If it took the events of the 2016 presidential election to expose these challenges to a global audience, then what will happen in the 2018 U.S. midterm elections next year?

I think the 2018 U.S. midterms will be a galvanizing moment to apply new strategies to fight modern misinformation campaigns. The stakes are high — not only for candidates, companies, and news organizations, but for democracy as a whole. If this was the year in which it felt like the world was reeling from the challenges posed by the misinformation ecosystem, then 2018 will be the year it feels like we’re making progress.

Part of the reason I’m optimistic is that there are many different groups who are incentivized to fight for quality journalism and against misinformation. The three most important are tech platforms, news organizations, and news consumers. Each of these groups needs to be active in the fight against misinformation in order for progress to be made.

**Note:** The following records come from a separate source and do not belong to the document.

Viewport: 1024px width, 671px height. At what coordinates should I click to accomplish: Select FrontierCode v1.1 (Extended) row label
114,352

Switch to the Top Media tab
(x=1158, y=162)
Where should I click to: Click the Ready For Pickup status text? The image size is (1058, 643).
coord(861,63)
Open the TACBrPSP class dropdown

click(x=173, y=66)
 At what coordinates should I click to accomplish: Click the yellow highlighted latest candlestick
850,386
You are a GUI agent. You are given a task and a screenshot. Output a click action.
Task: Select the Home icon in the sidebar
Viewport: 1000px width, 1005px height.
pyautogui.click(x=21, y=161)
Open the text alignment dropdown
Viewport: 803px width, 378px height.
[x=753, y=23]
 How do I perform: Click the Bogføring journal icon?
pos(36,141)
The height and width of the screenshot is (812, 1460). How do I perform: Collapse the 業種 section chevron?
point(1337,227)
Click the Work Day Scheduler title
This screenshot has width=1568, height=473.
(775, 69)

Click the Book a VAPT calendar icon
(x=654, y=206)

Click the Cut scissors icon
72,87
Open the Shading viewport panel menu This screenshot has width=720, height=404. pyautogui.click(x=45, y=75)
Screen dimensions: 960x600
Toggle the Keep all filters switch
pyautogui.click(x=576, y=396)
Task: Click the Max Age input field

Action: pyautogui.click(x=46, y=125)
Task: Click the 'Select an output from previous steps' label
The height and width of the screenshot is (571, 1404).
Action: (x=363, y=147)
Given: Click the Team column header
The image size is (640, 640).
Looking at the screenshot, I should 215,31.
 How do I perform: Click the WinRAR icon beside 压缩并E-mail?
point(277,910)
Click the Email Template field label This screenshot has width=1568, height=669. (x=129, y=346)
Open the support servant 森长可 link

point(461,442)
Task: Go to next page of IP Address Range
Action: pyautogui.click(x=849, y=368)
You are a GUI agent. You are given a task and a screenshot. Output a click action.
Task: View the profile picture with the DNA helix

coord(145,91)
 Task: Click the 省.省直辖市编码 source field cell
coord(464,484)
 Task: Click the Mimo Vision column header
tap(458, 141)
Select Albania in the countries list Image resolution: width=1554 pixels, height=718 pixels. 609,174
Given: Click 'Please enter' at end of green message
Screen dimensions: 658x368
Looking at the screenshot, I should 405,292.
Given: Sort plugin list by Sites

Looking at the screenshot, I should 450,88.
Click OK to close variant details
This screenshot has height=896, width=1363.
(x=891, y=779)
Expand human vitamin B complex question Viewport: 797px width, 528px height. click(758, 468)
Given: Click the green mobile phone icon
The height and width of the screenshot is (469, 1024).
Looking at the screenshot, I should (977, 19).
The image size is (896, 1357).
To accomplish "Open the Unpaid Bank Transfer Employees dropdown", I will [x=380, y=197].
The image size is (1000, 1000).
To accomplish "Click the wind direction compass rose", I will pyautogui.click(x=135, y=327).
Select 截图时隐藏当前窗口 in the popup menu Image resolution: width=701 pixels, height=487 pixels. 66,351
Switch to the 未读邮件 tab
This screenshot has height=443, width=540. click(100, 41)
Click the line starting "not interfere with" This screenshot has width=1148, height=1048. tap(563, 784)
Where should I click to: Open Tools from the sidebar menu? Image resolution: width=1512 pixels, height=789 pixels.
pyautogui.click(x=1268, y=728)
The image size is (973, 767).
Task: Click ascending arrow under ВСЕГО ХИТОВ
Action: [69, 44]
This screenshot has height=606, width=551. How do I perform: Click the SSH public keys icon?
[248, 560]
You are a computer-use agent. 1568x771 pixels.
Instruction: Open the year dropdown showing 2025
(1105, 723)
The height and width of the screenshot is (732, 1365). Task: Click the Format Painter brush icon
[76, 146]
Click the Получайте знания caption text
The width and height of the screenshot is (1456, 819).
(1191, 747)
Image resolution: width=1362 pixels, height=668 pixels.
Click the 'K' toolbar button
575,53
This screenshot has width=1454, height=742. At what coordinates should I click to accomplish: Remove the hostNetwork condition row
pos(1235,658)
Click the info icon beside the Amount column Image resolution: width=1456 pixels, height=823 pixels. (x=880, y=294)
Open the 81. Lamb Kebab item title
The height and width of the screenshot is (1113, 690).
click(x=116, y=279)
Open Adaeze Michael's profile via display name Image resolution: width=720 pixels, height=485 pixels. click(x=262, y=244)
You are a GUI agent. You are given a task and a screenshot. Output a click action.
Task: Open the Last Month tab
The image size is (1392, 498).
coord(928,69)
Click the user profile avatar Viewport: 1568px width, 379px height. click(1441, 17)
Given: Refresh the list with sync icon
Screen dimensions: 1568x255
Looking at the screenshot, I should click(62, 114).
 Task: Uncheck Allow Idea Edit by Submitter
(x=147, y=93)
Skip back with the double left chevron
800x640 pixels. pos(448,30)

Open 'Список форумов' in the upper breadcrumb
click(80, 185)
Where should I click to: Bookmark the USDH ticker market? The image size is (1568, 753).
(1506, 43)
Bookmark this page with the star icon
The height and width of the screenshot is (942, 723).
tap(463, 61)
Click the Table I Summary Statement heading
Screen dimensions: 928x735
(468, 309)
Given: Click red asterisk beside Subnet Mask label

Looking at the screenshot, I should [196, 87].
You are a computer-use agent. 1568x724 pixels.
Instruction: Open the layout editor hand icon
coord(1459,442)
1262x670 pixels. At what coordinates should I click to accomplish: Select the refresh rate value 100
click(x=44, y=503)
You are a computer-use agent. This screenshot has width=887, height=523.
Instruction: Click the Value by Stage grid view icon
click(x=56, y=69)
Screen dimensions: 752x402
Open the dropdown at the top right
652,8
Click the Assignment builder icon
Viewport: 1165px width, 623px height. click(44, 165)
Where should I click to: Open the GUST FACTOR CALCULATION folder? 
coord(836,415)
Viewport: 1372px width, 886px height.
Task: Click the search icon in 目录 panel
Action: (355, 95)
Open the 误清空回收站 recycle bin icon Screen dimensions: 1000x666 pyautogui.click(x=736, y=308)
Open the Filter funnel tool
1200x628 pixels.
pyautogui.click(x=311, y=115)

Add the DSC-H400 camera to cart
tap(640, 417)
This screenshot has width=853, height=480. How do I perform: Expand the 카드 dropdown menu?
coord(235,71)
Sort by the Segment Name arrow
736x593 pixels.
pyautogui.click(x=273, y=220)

Let’s start with tech platforms. Companies like Google are doing more to create transparency around political advertising spend on our platforms. It’s an area in which we’re far from perfect and know there’s a lot more to do in 2018. We’re also launching a number of product features to prevent the spread of misinformation through our products — with more to come.

But our algorithms can’t (and shouldn’t) be the editors of the Internet. That’s why companies like Google, Facebook, Twitter, and Bing are behind initiatives like the Trust Project, a group of 75 news organizations that are producing indicators that newsrooms can add to their content to help readers better separate fact from fiction. Eight indicators have already been released, and our engineers are working to figure out how to best display these indicators next to articles that appear in Google News and Google Search. Groups like the World Wide Web Consortium (W3C) and Schema.org are also helping tech companies incorporate signals to identify quality journalism. And product features like our fact-check tag, designed to highlight fact-checking of newsworthy claims, are benefiting from partnerships with groups like the International Fact Checking Network to support and grow the network of fact-checkers in the world with technology and training.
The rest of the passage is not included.